Bentuk:  lebih bervariasi dibandingkan bentuk batu pigmen.
Karakteristik: Terbentuk hampir selalu di dalam kandung empedu, dapat berupa soliter atau
multipel. Permukaannya mungkin licin atau multifaset, bulat, berduri, dan ada yang seperti buah
murbei.
Penyebab : Batu Kolesterol terjadi kerena konsentrasi kolesterol di dalam cairan empedu tinggi.
Ini akibat dari kolesterol di dalam darah cukup tinggi. Jika kolesterol dalam kantong empedu
tinggi, pengendapan akan terjadi dan lama kelamaan menjadi batu.

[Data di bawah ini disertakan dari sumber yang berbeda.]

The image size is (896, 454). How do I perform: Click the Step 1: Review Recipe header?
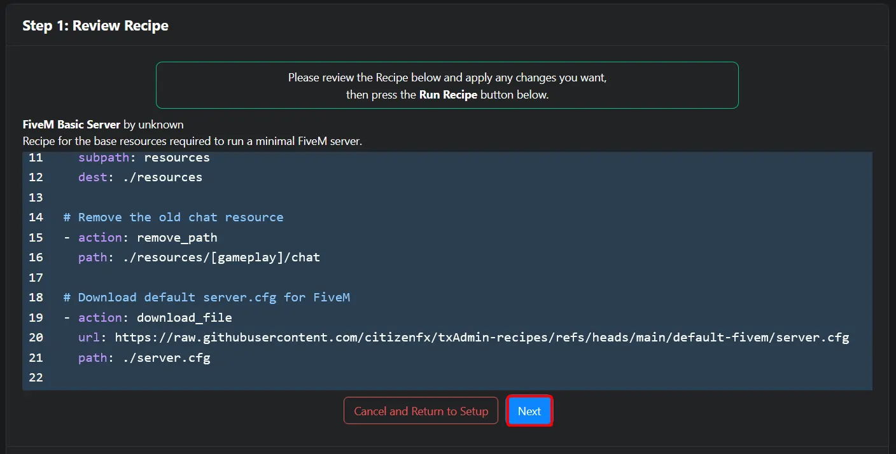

Penyebab lain adalah
pengosongan cairan empedu di dalam kantong empedu kurang sempurna, masih adanya sisa-sisa
cairan empedu di dalam kantong setelah proses pemompaan empedu sehingga terjadi
pengendapan.
2.4.2    Batu campuran (mengandung kolesterol 20-50%)
Batu ini adalah jenis yang paling banyak dijumpai (±80%) dan terdiri atas kolesterol,
pigmen empedu, dan berbagai garam kalsium. Biasanya berganda dan sedikit mengandung
kalsium sehingga bersifat radioopaque.
2.4.3    Batu pigmen (mengandung kolesterol <20%)

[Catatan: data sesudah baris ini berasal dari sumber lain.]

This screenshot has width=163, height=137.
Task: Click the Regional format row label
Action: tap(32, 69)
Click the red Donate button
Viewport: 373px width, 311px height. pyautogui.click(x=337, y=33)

Bentuk: tidak banyak bervariasi.
Karakteristik: Sering ditemukan berbentuk tidak teratur, kecilkecil, dapat berjumlah banyak,
warnanya bervariasi antara coklat, kemerahan, sampai hitam, dan berbentuk seperti lumpur atau
tanah yang rapuh. Warna kehitaman menunjukkan adanya kandungan kalsium bilirubinat.
Penyebab: Batu pigmen terjadi karena bilirubin tak terkonjugasi di saluran empedu (yangsukar
larut dalam air), pengendapan garam bilirubin kalsium dan akibat penyakit infeksi.
Secara Makroskopik :
a.       Batu Kolesterol : soliter, berbentuk oval, permukaan bergranulasi, berwarna putih kekuningan,
dan bila dipotong berbentuk kristal.
b.      Batu pigmen : multipel, kecil, berwarna hitam, berbentuk seperti mulberry, dan bila dipotong
lunak dan hitam.
c.       Batu campuran : multipel, bersudut banyak, ukuran bervariasi, serta bila dipotong terdapat
lapisan pigmen gelap dan lapisan putih pucat.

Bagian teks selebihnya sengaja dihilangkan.